I would like to point out, however, that although the 35 day limit is common in Victoria, many health funds throughout Australia pay acute care cover for at least 60 days a year and they are not suffering financially. The Government and the Minister, Dr Blewett, have been highly critical of the actions of these funds which are causing unnecessary worry and considerable financial hardship for patients. That the Private Hospitals and Nursing Homes Association of Victoria should join in defending these funds by putting out a document which is lying, which contains misrepresentations and which pushes the case of these private health insurance companies which are letting their clients down by not providing the benefits of other companies I think is disgraceful.

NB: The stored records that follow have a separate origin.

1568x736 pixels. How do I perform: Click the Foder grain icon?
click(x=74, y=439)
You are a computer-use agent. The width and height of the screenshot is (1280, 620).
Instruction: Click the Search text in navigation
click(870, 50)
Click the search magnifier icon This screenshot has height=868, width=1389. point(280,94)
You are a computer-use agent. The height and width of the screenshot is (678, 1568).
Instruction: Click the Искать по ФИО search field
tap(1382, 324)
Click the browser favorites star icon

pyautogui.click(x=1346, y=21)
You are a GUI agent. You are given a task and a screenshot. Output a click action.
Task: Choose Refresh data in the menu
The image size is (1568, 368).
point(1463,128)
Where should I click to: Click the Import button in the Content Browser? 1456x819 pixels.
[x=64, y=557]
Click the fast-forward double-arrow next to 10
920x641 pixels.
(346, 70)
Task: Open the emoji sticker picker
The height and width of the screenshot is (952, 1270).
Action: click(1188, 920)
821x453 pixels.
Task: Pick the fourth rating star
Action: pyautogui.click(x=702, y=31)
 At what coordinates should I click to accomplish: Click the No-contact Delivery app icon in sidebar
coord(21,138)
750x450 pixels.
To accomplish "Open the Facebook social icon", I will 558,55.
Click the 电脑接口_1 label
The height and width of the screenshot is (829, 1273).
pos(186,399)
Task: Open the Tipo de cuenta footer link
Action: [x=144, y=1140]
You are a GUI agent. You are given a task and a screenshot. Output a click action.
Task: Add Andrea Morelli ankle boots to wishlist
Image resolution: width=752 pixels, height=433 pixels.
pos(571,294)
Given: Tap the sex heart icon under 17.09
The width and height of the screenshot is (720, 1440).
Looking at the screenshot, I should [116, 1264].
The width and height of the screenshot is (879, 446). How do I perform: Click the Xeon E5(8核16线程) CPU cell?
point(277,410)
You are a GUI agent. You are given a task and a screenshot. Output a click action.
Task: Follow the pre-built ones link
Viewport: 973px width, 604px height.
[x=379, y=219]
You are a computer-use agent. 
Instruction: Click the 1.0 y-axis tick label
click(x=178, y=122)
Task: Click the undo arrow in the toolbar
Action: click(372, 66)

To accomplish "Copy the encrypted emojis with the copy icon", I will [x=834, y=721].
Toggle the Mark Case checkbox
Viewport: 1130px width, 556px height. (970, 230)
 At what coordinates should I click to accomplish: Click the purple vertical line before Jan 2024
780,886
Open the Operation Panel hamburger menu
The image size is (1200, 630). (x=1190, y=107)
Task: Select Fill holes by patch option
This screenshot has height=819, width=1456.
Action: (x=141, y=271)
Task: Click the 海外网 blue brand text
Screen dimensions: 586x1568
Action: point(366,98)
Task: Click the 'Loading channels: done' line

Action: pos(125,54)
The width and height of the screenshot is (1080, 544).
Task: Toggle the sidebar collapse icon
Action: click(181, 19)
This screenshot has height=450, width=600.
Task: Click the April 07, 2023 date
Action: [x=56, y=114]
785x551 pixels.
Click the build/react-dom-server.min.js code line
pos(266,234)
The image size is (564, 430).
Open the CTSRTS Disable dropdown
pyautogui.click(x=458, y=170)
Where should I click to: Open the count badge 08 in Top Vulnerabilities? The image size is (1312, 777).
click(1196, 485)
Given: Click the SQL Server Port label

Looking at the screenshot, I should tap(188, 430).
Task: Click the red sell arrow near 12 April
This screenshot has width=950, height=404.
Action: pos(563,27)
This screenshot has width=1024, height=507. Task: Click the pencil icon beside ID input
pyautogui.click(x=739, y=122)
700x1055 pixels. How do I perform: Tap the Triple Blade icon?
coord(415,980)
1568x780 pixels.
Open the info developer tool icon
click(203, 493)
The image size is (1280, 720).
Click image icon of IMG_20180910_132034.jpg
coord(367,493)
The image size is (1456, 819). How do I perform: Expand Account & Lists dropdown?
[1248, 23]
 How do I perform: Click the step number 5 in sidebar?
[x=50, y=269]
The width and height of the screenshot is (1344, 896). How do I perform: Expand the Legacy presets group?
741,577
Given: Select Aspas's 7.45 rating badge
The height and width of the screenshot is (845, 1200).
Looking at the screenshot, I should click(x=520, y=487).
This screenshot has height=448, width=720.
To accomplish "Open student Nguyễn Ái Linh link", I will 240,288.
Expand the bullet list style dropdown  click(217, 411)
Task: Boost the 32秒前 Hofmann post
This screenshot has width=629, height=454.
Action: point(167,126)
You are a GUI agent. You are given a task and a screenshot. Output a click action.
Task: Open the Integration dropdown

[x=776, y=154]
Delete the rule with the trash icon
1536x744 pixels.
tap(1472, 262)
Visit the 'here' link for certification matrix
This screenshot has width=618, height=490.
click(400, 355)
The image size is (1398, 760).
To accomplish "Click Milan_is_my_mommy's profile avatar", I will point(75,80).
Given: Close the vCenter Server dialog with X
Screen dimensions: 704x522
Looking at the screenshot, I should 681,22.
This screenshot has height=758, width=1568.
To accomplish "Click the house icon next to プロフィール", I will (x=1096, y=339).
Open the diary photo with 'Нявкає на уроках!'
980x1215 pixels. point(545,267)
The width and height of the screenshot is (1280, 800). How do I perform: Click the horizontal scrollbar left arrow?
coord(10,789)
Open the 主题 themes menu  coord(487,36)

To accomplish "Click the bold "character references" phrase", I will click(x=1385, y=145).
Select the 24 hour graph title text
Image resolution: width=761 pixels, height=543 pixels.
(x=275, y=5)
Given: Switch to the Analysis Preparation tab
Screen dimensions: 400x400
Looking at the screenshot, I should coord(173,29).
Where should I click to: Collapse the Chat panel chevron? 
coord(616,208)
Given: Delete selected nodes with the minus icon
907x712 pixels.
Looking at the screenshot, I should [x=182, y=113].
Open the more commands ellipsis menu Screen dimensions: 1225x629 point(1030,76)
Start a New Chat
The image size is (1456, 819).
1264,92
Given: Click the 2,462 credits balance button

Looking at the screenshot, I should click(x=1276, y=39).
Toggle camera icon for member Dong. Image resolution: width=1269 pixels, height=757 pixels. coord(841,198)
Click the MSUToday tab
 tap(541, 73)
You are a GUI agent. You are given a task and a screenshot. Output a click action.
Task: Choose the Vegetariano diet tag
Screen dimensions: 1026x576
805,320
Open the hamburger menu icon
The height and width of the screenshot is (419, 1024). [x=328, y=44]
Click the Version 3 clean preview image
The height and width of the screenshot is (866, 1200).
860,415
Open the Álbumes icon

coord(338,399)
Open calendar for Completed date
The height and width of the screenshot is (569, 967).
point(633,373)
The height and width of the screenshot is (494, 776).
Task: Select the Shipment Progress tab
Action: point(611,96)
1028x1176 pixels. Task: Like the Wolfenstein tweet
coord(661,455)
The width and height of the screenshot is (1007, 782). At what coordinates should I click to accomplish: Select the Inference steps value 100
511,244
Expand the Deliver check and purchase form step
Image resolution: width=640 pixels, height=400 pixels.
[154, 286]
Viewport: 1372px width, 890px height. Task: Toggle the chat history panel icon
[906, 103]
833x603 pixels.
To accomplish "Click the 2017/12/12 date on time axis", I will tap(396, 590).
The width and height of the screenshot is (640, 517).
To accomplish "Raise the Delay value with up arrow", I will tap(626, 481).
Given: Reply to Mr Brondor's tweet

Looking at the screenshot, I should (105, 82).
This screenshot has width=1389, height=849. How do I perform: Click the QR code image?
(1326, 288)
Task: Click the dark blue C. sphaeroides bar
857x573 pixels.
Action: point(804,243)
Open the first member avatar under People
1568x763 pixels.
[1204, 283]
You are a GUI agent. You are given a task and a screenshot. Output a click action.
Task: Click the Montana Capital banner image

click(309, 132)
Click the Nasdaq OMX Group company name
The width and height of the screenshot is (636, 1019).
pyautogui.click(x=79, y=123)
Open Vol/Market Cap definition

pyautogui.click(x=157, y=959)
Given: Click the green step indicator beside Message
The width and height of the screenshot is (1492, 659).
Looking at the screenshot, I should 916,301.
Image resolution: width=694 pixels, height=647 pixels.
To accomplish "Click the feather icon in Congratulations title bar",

Because of the concern about this document, Mr Jones, who was the Acting Minister for Health when Dr Blewett was away, wrote to the Voluntary Health Insurance Association of Australia-the association directly representing the private funds-in April urging the funds to amend their rules to increase acute care cover to at least 60 days. He stressed that, if the funds were not prepared to do anything about this, the Government was prepared to do what was necessary to protect the patients and the public. Since then Dr Blewett has met with the head of HBA and has again urged the company to change the rule. The problem in Victoria involves funds such as the HBA and the ANA, not Medicare. The problem has nothing to do with Medicare. The Private Hospitals Association in Victoria knows this. It knew this when it put out this document. It is a misleading and lying political document aimed at denigrating the national health insurance scheme which has, in fact, nothing to do with the problem it is talking about.